Snatch: These bad guys are mean, nasty - and hilarious

1/19/2001
BY NANCIANN CHERRY
BLADE PEACH SECTION EDITOR

Exceedingly violent, overwhelmingly profane, and very funny, Snatch springs from the mind of writer-director Guy Ritchie, these days known more for being “Mr. Madonna.”

Snatch resembles Ritchie's first film, Lock, Stock, and Two Smoking Barrels, in that it sticks with the gangster genre, but this time around he finds - or manufactures - hilarity in the increasingly bizarre events.

Much like Quentin Tarantino's Pulp Fiction, or Paul Thomas Anderson's Magnolia, Ritchie's film sports a large cast of diverse characters, whose spheres of influence would seem to be miles away from each other. Through the comedy of errors generated by the outlandish plot, the characters' lives intersect, often violently.

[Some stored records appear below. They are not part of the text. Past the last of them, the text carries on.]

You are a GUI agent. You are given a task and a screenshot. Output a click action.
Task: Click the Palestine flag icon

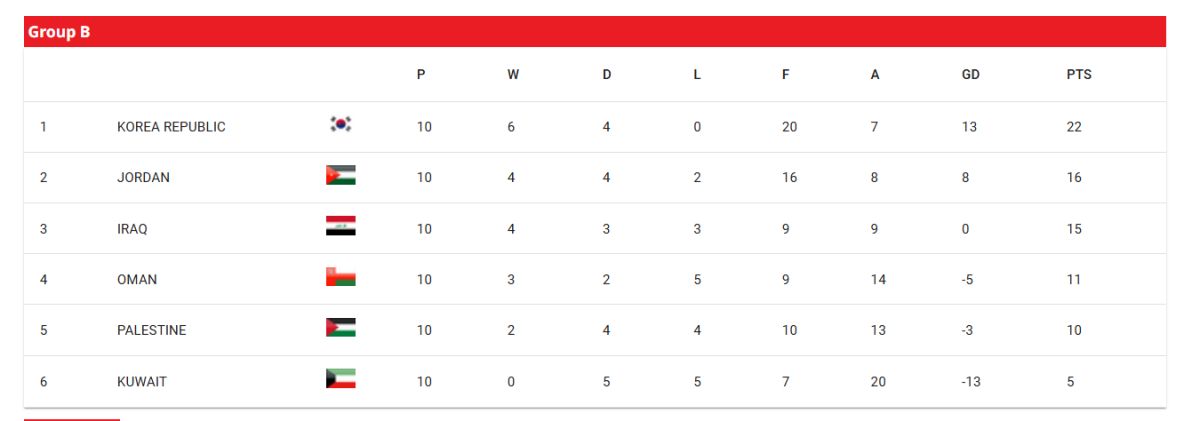[x=341, y=328]
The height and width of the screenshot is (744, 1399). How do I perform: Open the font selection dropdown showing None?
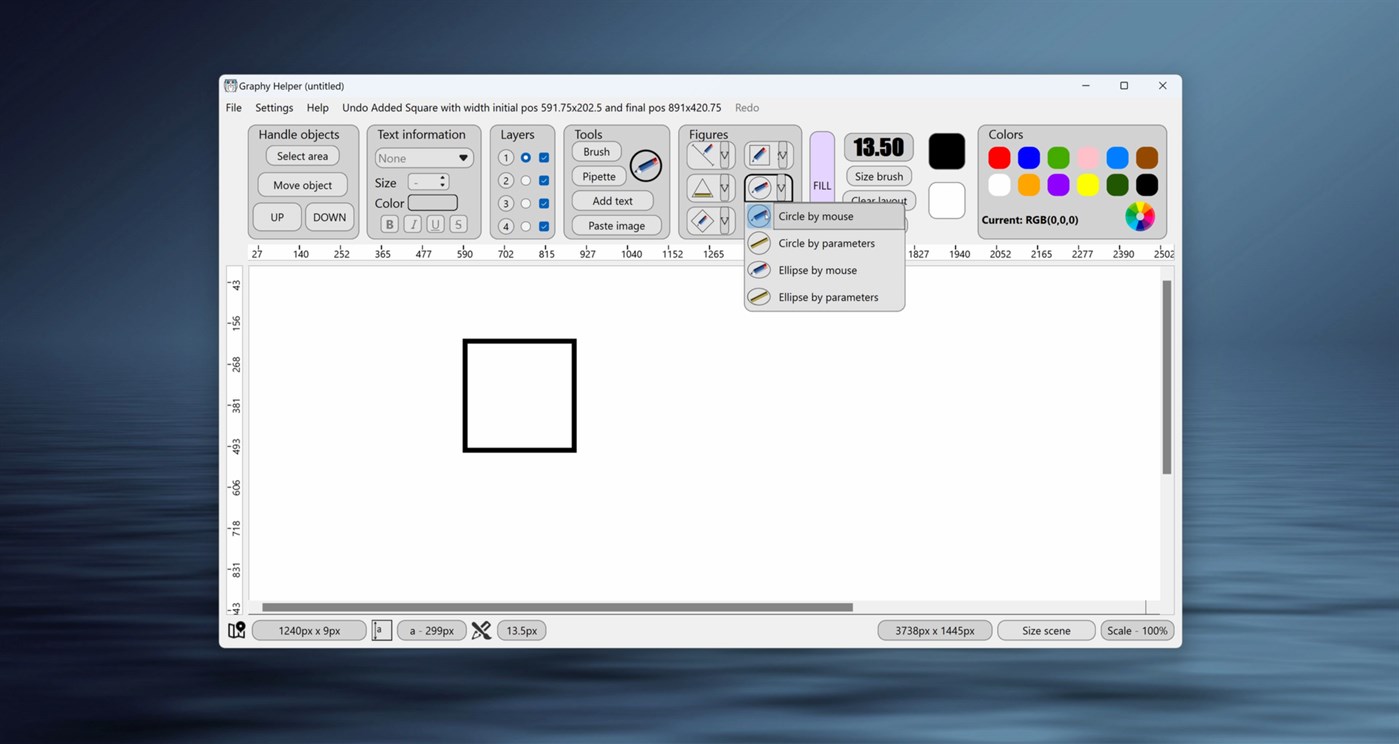pyautogui.click(x=423, y=157)
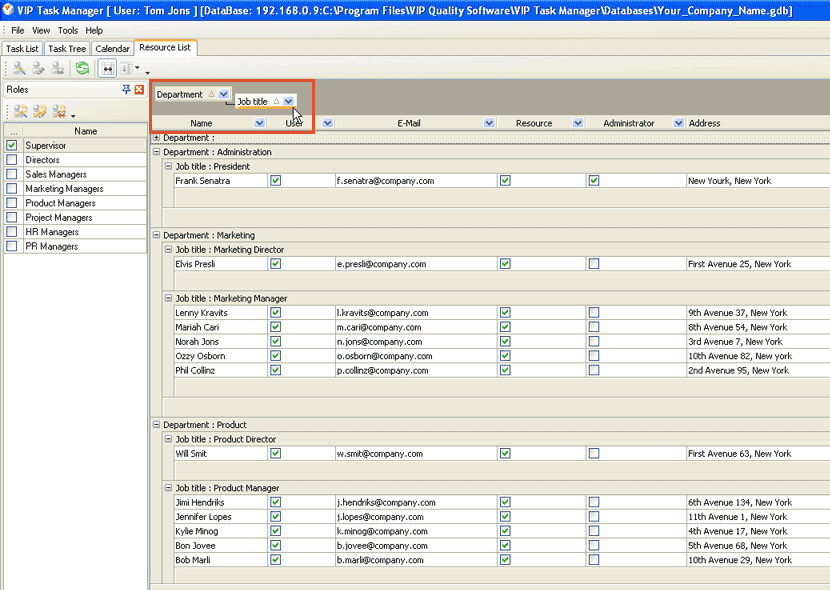This screenshot has height=590, width=830.
Task: Collapse the Job title : Product Manager group
Action: tap(169, 488)
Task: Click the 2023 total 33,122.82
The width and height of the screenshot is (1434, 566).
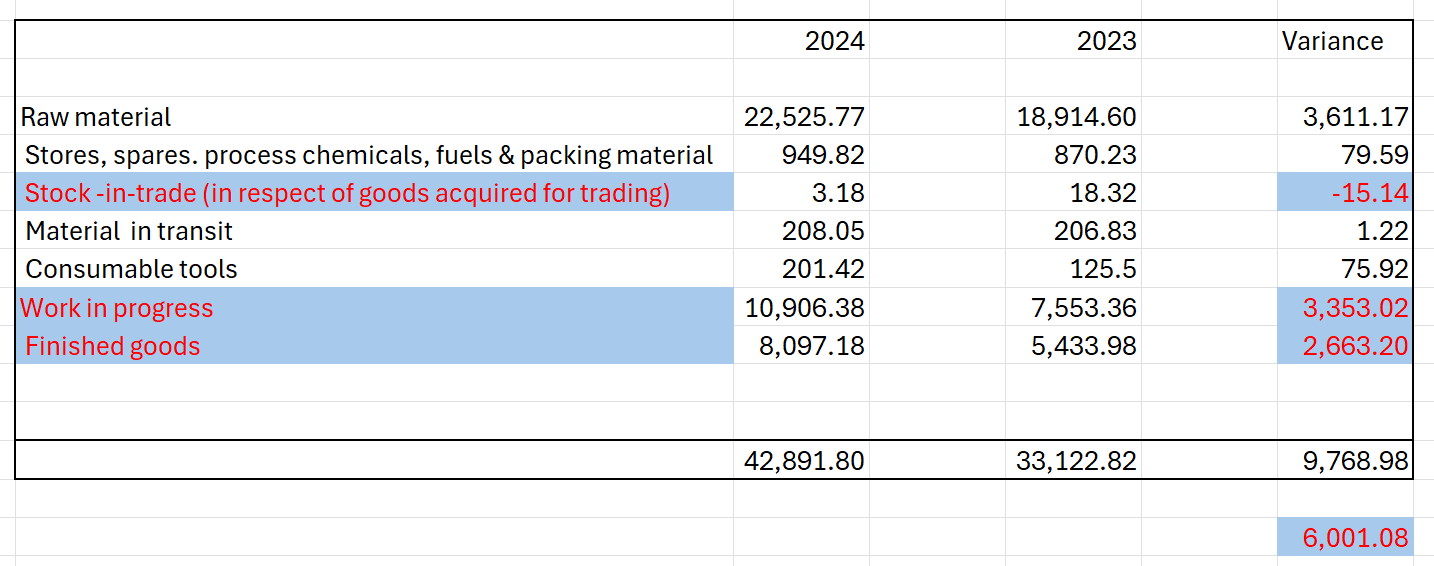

Snatch is filled with heavy British accents and so much slang that it is sometimes incomprehensible. When Dennis Farina's character, Avi, a diamond broker from New York,

However, there are just two key words that viewers need to know to get along in the film. One is an all-too-common profanity, which is used as noun, verb, adjective, and adverb many times in the same sentence. If this word offends, stay away from this movie. The other word is Pikey, which is a British slang term for Gypsy. Brad Pitt plays a Pikey named Mickey O'Neil, but it's hard to recognize him under the layers of stubble, grime, and a strange-looking hat.

Pitt is generally given star status, but the big star in Snatch is the story and Ritchie's roller-coaster pace. The action starts in Antwerp, where four Hasidic Jewish diamond merchants turn out to be thieves led by Franky Four Fingers (Benicio Del Toro), who swipe a flawless 82-carat gem for Avi. Discarding their disguises, the four head for London, where Franky, an obsessive gambler, finds out about an illegal boxing match. What he doesn't know is that the match has been set up by Boris the Blade (Rade Sherbedgia), who hires pawnshop owners Vinny (Robbie Gee) and Sol (Lennie James) to “obtain” the diamond that Franky is guarding.

If there are any innocents in Snatch, they are Turkish (Jason Statham) and Tommy (Stephen Graham), unlicensed boxing promoters who are as honest as possible in their illegal world. But even they find themselves dripping with slime from the movie's many other unsavory characters.

A movie like Snatch demands a willingness to enter the world created by the filmmaker and stick with it to the end. There is no time for thought or subtlety and barely time to sort out the characters.

The payoff is that Ritchie's movie is a bawdy roller-coaster ride, an extended joke. Viewers may hate themselves for laughing, but laugh they will, even as they are desperately hoping that such a world does not truly exist.